Wikimedia Commons

Pulitzer Prize–winning journalist and Yale lecturer Bob Woodward ’65, the reporter whose work exposed the Watergate scandal, is back on the nation’s front pages — in headlines rather than bylines.

On Sept. 11, in a whirlwind of politically charged excitement and media attention, Woodward released his latest book, “Fear: Trump in the White House,” which portrays the current presidential administration as dysfunctional and fraught with internal tension between the president and various members of his staff. Published by Simon & Schuster, “Fear” is advertised as an inside look at the White House based on hundreds of hours of interviews and months of research, according to The New York Times. In recent days, the book has come under heavy fire from the White House, which has disputed its sourcing and conclusions.

Woodward’s book features stories about and comments made by high-ranking American officials and senior members of the Trump administration. Examples include remarks made by Secretary of Defense Jim Mattis comparing Trump to a “fifth or sixth grader” and former Chief Economic Advisor Gary Cohn removing from the president’s desk a trade agreement with South Korea.

In the wake of revelations about the book’s contents, Trump and members of his administration have repeatedly lashed out against Woodward, who teaches a journalism course at Yale, attempting to discredit his account and disparage his reputation along with that of his former colleague Carl Bernstein, who worked with Woodward on the Watergate coverage. Those attacks have escalated over the past week, with Trump calling Woodward a “liar” on Monday.

Woodward did not respond to multiple requests for comment from the News. He has made only one public comment about the furor surrounding the book over the last few weeks, telling The Washington Post that “I stand by my reporting.”

Although the book is one of Woodward’s most scathing journalistic portraits since he penned the Watergate stories, a monograph by Woodward has become something of a rite of passage for presidential administrations. Trump is only one of several presidents about whom Woodward has written: The Washington Post editor wrote “Bush at War” and “Obama’s Wars” in 2002 and 2010, respectively, as well as “The Agenda: Inside the Clinton White House” in 1994. But while those books included material from hours of interviews with the former presidents, the Trump administration did not respond to Woodward’s numerous requests for comment.

On Aug. 14, amid rumors about the book’s unflattering depiction of a chaotic administration, Trump reportedly called Woodward in an attempt to clarify the book’s tone. Woodward expressed his frustrations about Trump’s dismissive and negative attitude toward his reporting.

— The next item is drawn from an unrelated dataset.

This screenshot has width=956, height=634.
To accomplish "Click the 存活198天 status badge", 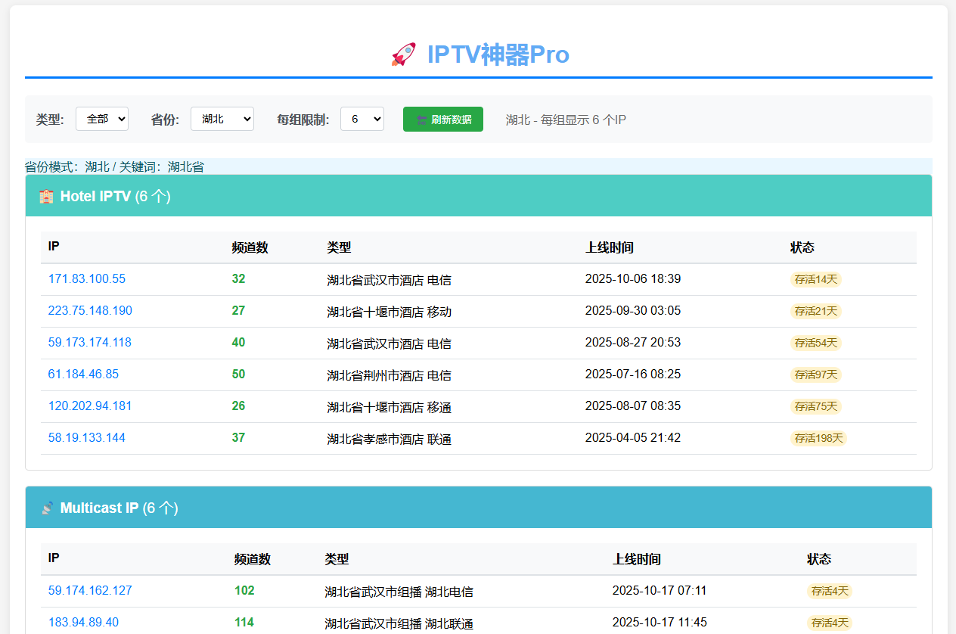I will (818, 438).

“Mr. President, how can I spend all this time talking to people, like Kellyanne [Conway] and Raj [Shah] and all the Republican Senators,” Woodward responded with exasperation, according to a transcript of the phone conversation published in the Washington Post. “It is a tough look at the world, the administration and of you.”

Conservative media sources have also responded since Woodward and President Trump’s telephone conversation in August, slamming both Woodward and Bernstein. Breitbart News, a publication previously led by former White House Chief Strategist Steve Bannon, published articles and editorials with such titles as “Disgraced Journalist Carl Bernstein Calls On Gen. Kelly to Resign,” and “Bob Woodward Amps Up Scare Tactics to Hype Book.” Breitbart’s reporting comes in the wake of recent criticism of the Trump administration by Bernstein.

A number of Woodward’s former Yale students did not respond to requests to comment for this story. One former student — who asked to remain anonymous to avoid running afoul of his current employer’s rules — spoke highly of the reporter.

“[H]e deserves the reputation he has for integrity and careful reporting. I think he is an American hero,” the student said. “Both [Donald Trump and Bob Woodward] deserve the reputations they have with regards to credibility … Bob Woodward has made a career out of finding the truth and reporting it, and Donald Trump has made a career out of lying.”   

Woodward’s most famous book, “All the President’s Men,” an account of the Watergate investigation, was published in 1974.